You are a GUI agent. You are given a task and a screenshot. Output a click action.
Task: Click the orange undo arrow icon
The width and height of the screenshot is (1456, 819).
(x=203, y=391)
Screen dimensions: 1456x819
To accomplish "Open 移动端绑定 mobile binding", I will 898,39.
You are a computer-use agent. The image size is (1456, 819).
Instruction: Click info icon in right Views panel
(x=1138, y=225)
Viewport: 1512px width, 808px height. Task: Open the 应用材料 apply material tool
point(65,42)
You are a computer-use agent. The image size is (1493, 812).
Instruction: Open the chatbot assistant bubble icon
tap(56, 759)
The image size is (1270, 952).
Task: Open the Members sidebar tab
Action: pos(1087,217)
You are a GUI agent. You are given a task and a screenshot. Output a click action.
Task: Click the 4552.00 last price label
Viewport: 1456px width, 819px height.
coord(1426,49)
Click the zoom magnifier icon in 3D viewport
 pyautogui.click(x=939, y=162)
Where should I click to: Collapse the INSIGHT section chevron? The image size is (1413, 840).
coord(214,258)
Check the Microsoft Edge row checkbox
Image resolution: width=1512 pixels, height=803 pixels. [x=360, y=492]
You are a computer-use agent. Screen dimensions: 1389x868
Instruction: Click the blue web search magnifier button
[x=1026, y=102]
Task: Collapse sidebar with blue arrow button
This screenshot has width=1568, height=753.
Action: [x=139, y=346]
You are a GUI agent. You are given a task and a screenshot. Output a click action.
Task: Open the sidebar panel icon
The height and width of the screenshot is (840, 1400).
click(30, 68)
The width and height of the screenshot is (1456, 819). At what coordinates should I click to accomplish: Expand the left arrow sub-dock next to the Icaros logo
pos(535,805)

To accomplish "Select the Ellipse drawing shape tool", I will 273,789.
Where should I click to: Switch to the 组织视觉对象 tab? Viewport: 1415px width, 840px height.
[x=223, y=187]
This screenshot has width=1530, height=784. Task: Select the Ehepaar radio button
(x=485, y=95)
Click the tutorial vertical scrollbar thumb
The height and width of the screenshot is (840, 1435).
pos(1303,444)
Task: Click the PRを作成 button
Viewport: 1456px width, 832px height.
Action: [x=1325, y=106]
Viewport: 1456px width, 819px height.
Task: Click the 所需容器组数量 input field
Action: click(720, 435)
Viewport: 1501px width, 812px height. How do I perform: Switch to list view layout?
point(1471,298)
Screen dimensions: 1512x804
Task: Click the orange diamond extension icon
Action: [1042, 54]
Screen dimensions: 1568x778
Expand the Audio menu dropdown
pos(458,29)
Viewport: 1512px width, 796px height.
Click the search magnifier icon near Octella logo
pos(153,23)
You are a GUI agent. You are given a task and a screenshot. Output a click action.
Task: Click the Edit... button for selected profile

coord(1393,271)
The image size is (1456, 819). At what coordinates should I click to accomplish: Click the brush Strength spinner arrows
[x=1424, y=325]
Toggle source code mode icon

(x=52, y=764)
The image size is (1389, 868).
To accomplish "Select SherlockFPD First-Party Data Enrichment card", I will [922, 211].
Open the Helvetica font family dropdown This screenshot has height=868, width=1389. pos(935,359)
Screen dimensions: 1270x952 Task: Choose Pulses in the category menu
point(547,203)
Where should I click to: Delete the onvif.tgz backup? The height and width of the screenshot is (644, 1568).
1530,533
★ ★ ★ ★ ★
WORK INSTRUCTIONS:
Check every line above for the word "will" and copy those that have it.

RESULT OF THIS TASK:
To accomplish "Open 移动端绑定 mobile binding", I will 898,39.
To accomplish "Select the Ellipse drawing shape tool", I will 273,789.
To accomplish "Select SherlockFPD First-Party Data Enrichment card", I will [922, 211].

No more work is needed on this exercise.